- Given text
☆ ☆ ☆ ☆ ☆ ☆ ☆

Wednesday, January 23, 2013

Auld Lang Syne

I know it is almost the end of January, but I still had to post this :)

With the pop of the champagne cork and the chanting of the last few seconds of 2012, I knew the first few notes of the classic "Auld Lang Syne" would be next.  Every year, like clock work, this song is played and with it comes a feeling of remembrance.  It was this year in particular that I actually stopped to think about the opening lines:
                       " Should old acquaintance be forgot, and never brought to mind?
                          Should old acquaintance be forgot, and old lang syne?"

It's an interesting question.  Should we forget old friends and acquaintances and the "old" times we shared with them?  Most would say, of course not.  We should embrace all the people we consider friends and think of them fondly.  I, for one, find myself doing that a lot lately; thinking of friends who have slipped through the perverbial cracks of time, and have looked at the friendships I do have and question why I'm friends with them.  For many I fondly reminisce thinking of days gone by and feel blessed to have been apart of their lives.  For some I have realized I truly miss their company and have made the effort to rekindle the spark of friendship.  And for a select few I have decided to let the ties of friendship unravel, so to speak.  This sounds harsh and mean, but it goes along with my New Years resolution this year: DETOXIFY. 

A friend got me on to this "one word" resolution idea.  Instead of the usual insurmountable list I usually do, I am to choose one word to sum up my goal for the year.  So in the past few weeks I have struggled to find one word to focus my goal, which can encompass all aspects of my life. And it came to me when I came across an article about toxic emotions and toxic people, and how they can ruin your drive, focus and self worth.  So I decided to make detoxify my word, and here is what I plan to do:

1. Limit the amount of junk food and wine I consume.  To say to eliminate it all together would be a ridiculous notion as I know I couldn't do it, and who doesn't love to indulge in some vino and popcorn? Instead, I hope to increase exercise that I enjoy, fresh food and lots of water.

☆ ☆ ☆ ☆ ☆ ☆ ☆

- Data under study
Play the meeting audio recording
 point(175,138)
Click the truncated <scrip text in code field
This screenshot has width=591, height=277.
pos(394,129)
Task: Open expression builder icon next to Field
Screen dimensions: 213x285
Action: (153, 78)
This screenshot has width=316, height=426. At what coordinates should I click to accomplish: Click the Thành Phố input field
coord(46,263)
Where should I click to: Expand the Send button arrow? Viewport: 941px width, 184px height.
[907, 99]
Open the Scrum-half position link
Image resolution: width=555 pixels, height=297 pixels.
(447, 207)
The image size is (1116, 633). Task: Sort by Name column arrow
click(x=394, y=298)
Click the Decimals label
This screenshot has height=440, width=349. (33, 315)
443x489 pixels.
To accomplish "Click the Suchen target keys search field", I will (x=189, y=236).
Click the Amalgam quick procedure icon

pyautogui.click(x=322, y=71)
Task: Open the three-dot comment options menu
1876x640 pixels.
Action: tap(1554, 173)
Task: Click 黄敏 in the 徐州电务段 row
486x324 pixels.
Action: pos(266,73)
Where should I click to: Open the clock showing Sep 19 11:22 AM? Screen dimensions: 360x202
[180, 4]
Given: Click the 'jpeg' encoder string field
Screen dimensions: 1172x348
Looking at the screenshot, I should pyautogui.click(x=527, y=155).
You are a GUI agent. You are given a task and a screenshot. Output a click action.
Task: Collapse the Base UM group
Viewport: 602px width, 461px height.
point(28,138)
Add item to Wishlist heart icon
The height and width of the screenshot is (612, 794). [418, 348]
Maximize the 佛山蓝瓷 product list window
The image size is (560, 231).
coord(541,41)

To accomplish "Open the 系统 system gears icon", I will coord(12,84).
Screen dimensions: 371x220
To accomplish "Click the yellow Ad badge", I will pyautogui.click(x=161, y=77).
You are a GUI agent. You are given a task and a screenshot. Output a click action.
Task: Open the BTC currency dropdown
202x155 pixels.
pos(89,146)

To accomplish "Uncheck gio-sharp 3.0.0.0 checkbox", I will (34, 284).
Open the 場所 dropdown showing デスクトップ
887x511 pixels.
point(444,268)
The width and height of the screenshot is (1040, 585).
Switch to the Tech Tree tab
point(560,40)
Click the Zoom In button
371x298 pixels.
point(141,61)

☆ ☆ ☆ ☆ ☆ ☆ ☆

- Brief
Reproduce the entire Auld Lang Syne post word for word, from the date line through the end of the first resolution.

- Result of this exercise
Wednesday, January 23, 2013

Auld Lang Syne

I know it is almost the end of January, but I still had to post this :)

With the pop of the champagne cork and the chanting of the last few seconds of 2012, I knew the first few notes of the classic "Auld Lang Syne" would be next.  Every year, like clock work, this song is played and with it comes a feeling of remembrance.  It was this year in particular that I actually stopped to think about the opening lines:
                       " Should old acquaintance be forgot, and never brought to mind?
                          Should old acquaintance be forgot, and old lang syne?"

It's an interesting question.  Should we forget old friends and acquaintances and the "old" times we shared with them?  Most would say, of course not.  We should embrace all the people we consider friends and think of them fondly.  I, for one, find myself doing that a lot lately; thinking of friends who have slipped through the perverbial cracks of time, and have looked at the friendships I do have and question why I'm friends with them.  For many I fondly reminisce thinking of days gone by and feel blessed to have been apart of their lives.  For some I have realized I truly miss their company and have made the effort to rekindle the spark of friendship.  And for a select few I have decided to let the ties of friendship unravel, so to speak.  This sounds harsh and mean, but it goes along with my New Years resolution this year: DETOXIFY. 

A friend got me on to this "one word" resolution idea.  Instead of the usual insurmountable list I usually do, I am to choose one word to sum up my goal for the year.  So in the past few weeks I have struggled to find one word to focus my goal, which can encompass all aspects of my life. And it came to me when I came across an article about toxic emotions and toxic people, and how they can ruin your drive, focus and self worth.  So I decided to make detoxify my word, and here is what I plan to do:

1. Limit the amount of junk food and wine I consume.  To say to eliminate it all together would be a ridiculous notion as I know I couldn't do it, and who doesn't love to indulge in some vino and popcorn? Instead, I hope to increase exercise that I enjoy, fresh food and lots of water.